Dataset entries:
____
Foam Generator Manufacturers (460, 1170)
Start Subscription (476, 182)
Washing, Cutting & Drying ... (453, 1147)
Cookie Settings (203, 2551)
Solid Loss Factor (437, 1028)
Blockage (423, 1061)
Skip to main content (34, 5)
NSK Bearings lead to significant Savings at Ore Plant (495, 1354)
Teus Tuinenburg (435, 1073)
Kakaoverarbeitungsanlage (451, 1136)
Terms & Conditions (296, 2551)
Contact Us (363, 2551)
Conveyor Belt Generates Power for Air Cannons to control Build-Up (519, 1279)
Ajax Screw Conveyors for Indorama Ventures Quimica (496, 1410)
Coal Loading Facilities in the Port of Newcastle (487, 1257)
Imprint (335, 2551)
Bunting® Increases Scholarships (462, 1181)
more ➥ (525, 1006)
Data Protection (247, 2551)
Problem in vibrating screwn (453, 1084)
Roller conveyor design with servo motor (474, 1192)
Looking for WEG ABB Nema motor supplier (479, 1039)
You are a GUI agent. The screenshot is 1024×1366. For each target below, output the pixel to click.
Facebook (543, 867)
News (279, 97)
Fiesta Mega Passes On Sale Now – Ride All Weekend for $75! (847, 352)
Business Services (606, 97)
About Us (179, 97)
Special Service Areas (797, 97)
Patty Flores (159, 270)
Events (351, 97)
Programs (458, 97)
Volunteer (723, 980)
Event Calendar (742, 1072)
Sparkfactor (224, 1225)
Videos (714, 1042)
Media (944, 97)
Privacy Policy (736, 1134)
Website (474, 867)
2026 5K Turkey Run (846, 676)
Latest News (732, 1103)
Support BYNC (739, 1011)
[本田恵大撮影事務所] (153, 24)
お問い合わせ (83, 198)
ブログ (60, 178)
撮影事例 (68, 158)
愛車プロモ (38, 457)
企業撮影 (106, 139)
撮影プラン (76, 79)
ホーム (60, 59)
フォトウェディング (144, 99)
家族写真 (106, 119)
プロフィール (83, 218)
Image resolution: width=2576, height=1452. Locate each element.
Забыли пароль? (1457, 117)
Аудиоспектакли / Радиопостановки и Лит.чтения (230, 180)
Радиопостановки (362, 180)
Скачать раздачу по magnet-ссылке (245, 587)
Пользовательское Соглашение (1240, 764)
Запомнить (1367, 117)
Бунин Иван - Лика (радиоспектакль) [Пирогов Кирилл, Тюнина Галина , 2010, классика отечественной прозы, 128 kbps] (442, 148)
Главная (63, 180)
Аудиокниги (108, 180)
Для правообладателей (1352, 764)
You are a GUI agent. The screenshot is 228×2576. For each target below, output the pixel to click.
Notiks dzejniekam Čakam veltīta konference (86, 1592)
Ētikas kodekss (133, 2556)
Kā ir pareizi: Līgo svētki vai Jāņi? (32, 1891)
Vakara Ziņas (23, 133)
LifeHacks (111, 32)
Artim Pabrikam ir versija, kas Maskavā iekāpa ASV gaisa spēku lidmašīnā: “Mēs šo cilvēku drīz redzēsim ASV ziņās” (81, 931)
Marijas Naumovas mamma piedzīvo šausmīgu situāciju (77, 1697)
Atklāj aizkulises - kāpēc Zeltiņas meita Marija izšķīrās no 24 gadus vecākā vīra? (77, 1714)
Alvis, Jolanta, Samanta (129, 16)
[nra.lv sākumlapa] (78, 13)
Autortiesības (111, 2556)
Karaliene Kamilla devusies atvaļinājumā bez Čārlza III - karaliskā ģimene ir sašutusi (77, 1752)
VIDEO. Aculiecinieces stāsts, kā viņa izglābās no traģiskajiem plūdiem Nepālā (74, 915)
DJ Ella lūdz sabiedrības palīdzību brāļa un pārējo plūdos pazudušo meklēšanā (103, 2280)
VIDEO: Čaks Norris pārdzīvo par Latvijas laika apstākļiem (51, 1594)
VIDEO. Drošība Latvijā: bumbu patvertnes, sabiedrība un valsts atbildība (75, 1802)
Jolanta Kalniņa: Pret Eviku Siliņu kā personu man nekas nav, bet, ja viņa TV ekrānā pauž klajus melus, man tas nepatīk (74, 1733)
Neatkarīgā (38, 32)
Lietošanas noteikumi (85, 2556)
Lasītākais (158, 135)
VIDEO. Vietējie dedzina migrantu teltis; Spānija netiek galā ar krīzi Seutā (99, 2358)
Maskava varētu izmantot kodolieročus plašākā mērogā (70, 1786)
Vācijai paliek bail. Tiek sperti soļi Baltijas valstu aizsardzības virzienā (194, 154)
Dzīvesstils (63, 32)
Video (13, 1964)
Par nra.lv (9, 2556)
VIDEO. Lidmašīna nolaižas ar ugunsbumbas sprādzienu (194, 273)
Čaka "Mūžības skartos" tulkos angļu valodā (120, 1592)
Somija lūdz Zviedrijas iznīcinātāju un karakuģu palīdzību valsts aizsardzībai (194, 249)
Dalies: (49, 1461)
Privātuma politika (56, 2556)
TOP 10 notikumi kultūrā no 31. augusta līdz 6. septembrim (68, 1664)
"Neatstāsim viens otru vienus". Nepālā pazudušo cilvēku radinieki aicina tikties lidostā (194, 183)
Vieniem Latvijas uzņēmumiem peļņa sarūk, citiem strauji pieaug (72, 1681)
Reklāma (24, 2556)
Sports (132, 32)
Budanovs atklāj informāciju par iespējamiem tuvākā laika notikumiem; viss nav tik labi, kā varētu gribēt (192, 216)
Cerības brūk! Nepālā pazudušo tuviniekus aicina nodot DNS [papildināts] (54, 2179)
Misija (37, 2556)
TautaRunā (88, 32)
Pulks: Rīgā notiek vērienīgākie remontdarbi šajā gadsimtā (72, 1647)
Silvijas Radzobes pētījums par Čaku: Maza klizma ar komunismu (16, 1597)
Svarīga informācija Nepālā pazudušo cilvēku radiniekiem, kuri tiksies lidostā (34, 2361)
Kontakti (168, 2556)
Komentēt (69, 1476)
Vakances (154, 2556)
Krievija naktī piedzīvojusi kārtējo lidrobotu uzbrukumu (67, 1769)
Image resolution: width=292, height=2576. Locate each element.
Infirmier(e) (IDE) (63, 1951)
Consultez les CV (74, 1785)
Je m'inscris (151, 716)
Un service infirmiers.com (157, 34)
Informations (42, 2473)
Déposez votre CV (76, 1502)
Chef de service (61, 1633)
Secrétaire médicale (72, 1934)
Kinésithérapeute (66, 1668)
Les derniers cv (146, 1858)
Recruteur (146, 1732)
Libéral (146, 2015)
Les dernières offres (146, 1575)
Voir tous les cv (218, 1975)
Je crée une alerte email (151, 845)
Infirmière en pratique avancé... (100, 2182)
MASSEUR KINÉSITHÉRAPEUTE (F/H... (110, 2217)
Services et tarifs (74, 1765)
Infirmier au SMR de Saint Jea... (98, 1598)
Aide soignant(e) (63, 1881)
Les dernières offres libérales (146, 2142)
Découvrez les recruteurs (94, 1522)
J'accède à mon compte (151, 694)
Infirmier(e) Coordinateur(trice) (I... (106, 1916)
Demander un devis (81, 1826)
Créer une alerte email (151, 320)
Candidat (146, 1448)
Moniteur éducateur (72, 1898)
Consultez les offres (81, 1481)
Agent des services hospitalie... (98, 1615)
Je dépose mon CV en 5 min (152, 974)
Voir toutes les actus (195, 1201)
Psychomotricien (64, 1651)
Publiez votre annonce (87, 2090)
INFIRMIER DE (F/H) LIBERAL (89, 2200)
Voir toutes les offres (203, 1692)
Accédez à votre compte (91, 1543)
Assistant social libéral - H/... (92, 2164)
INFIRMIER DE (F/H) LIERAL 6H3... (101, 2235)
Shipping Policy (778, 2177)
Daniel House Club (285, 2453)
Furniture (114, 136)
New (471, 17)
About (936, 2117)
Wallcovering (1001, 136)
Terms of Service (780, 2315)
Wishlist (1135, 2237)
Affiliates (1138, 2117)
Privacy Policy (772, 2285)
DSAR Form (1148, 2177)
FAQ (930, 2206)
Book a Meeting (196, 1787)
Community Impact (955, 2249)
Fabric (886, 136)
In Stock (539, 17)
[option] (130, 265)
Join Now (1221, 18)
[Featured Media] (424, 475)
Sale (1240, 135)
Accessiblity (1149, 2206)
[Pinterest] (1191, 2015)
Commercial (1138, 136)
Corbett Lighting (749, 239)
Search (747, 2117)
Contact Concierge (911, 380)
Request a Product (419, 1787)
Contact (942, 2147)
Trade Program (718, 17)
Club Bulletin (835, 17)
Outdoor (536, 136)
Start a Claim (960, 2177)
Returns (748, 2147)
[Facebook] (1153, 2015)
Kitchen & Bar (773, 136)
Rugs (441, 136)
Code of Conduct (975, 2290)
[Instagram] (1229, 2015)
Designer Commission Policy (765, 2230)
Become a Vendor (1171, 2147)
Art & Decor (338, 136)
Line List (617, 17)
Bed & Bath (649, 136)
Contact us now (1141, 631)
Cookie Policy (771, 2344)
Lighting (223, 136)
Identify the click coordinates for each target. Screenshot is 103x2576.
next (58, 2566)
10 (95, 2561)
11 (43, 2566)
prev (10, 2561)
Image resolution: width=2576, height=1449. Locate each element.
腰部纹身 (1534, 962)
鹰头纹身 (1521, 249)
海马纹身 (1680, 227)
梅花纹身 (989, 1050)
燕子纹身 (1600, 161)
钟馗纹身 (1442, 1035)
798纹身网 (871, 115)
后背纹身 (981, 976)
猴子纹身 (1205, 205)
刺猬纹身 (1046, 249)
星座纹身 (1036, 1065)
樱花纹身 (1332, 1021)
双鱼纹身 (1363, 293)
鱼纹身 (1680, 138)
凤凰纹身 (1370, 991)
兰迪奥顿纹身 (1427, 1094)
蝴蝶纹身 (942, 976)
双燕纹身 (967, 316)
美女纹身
____
### REQUIREMENT
Of the entries above, transcribe exactly those lines that fall between the line containing "Alvis, Jolanta, Samanta (129, 16)" and the line containing "TOP 10 notikumi", together with those two lines.

### TASK RESPONSE
Alvis, Jolanta, Samanta (129, 16)
[nra.lv sākumlapa] (78, 13)
Autortiesības (111, 2556)
Karaliene Kamilla devusies atvaļinājumā bez Čārlza III - karaliskā ģimene ir sašutusi (77, 1752)
VIDEO. Aculiecinieces stāsts, kā viņa izglābās no traģiskajiem plūdiem Nepālā (74, 915)
DJ Ella lūdz sabiedrības palīdzību brāļa un pārējo plūdos pazudušo meklēšanā (103, 2280)
VIDEO: Čaks Norris pārdzīvo par Latvijas laika apstākļiem (51, 1594)
VIDEO. Drošība Latvijā: bumbu patvertnes, sabiedrība un valsts atbildība (75, 1802)
Jolanta Kalniņa: Pret Eviku Siliņu kā personu man nekas nav, bet, ja viņa TV ekrānā pauž klajus melus, man tas nepatīk (74, 1733)
Neatkarīgā (38, 32)
Lietošanas noteikumi (85, 2556)
Lasītākais (158, 135)
VIDEO. Vietējie dedzina migrantu teltis; Spānija netiek galā ar krīzi Seutā (99, 2358)
Maskava varētu izmantot kodolieročus plašākā mērogā (70, 1786)
Vācijai paliek bail. Tiek sperti soļi Baltijas valstu aizsardzības virzienā (194, 154)
Dzīvesstils (63, 32)
Video (13, 1964)
Par nra.lv (9, 2556)
VIDEO. Lidmašīna nolaižas ar ugunsbumbas sprādzienu (194, 273)
Čaka "Mūžības skartos" tulkos angļu valodā (120, 1592)
Somija lūdz Zviedrijas iznīcinātāju un karakuģu palīdzību valsts aizsardzībai (194, 249)
Dalies: (49, 1461)
Privātuma politika (56, 2556)
TOP 10 notikumi kultūrā no 31. augusta līdz 6. septembrim (68, 1664)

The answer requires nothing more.